Potter felt Tater-Alexander was going downhill mentally and feared his irrational behavior if she moved forward with evicting him. She stayed away from the house for six months while she cared for her dying fiancé and initiated legal proceedings to get him out of the house. When her fiancé passed away, she returned to her house. Tater-Alexander had changed the locks on the house and would not let her in. Potter did not force her way into the house because she knew Tater-Alexander had a gun. She was afraid of him and what he might do. She contacted the Clovis Police Department, but they would not help her because Tater-Alexander had been living at the house and she had not.

Potter read a number of emails on the stand that Tater-Alexander had sent, which contained verbal deprecation, vulgar language, threats and profanity.

Potter's neighbor of 20 years testified in support of the restraining order. She found Tater-Alexander's behavior to be erratic.

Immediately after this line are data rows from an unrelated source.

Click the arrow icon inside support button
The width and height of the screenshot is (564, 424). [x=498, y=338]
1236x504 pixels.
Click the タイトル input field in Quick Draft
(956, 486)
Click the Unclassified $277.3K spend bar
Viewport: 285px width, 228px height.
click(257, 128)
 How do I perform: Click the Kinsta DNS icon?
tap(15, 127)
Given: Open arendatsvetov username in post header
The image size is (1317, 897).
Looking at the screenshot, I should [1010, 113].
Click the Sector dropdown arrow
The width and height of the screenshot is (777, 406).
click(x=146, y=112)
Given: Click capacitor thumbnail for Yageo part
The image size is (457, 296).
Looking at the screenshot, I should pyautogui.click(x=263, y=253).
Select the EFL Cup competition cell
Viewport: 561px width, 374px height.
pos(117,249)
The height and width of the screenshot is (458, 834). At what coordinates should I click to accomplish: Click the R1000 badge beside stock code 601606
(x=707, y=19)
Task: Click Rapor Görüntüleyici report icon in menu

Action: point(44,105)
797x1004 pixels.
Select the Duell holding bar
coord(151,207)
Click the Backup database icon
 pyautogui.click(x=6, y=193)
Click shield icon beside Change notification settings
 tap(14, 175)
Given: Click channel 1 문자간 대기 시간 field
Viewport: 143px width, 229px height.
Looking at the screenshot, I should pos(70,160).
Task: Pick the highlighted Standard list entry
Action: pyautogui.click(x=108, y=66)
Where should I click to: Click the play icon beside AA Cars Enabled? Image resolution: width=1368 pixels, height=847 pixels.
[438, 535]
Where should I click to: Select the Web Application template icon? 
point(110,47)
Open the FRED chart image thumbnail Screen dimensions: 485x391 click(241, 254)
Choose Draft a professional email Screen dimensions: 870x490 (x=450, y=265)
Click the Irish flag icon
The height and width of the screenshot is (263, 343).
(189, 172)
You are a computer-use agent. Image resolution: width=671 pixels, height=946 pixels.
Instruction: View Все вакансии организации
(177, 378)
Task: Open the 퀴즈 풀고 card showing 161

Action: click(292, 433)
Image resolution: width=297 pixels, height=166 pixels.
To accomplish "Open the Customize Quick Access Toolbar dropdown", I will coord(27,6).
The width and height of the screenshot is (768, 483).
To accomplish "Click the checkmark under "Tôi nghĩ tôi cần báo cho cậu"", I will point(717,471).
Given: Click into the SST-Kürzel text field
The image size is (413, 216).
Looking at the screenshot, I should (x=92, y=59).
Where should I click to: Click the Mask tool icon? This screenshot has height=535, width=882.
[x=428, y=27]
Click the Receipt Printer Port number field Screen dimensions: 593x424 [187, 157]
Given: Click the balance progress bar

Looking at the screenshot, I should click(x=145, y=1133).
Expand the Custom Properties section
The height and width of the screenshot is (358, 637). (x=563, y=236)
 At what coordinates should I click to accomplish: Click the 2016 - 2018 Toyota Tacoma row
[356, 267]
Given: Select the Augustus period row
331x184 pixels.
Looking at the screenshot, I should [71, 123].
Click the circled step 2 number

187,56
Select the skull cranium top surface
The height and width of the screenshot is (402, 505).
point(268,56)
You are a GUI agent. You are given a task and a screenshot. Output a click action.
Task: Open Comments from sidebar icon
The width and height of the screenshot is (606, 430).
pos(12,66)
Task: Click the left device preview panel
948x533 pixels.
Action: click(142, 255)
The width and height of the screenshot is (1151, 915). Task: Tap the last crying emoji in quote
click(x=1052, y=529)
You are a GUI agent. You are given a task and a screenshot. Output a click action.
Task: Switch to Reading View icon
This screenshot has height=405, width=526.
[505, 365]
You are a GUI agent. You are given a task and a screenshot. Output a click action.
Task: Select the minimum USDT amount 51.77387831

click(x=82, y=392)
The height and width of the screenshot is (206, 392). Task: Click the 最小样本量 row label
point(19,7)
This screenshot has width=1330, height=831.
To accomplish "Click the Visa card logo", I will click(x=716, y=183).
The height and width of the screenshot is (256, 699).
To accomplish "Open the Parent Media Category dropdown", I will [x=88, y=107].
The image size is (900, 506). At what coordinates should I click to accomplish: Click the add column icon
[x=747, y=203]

She heard him yell profanely at Potter and feared he might hurt Potter. One day, he posted an email outside the house in which he called Potter and her daughters vulgar names.

Potter's counsel argued that Tater-Alexander had engaged in a long-term pattern of psychological and emotional abuse of Potter, who needed the protection of a restraining order. At the conclusion of the hearing, the court found there had been a pattern of harassment since the latter part of 2011 through and including June 8, 2012, when Tater-Alexander changed the locks on the house and posted a profanity-laced statement about Potter on the walls of the house. The court granted the restraining order for three years. Tater-Alexander appealed from the orders imposing both the temporary and permanent restraining orders.

DISCUSSION

The purposes of the Domestic Violence Prevention Act (DVPA) (Fam. Code, § 6200 et seq.) are to prevent a recurrence of domestic violence and to provide for separation of the persons involved. (§§ 6220, 6300.) A restraining order may be issued if the information provided shows, to the satisfaction of the court, reasonable proof of a past act or acts of abuse. (§ 6300.) In pertinent part, the DVPA defines domestic violence as "abuse" perpetrated against a cohabitant. (§ 6211, subd. (a).) Among other things, "abuse" means placing a person in reasonable apprehension of imminent serious bodily injury to that person or to another or engaging in behavior that could be enjoined pursuant to section 6320. (§ 6203.) Behaviors included in section 6320 include attacking, threatening, harassing, destroying personal property, contacting by mail or otherwise, or disturbing the peace of the other party. (§ 6320, subd. (a).)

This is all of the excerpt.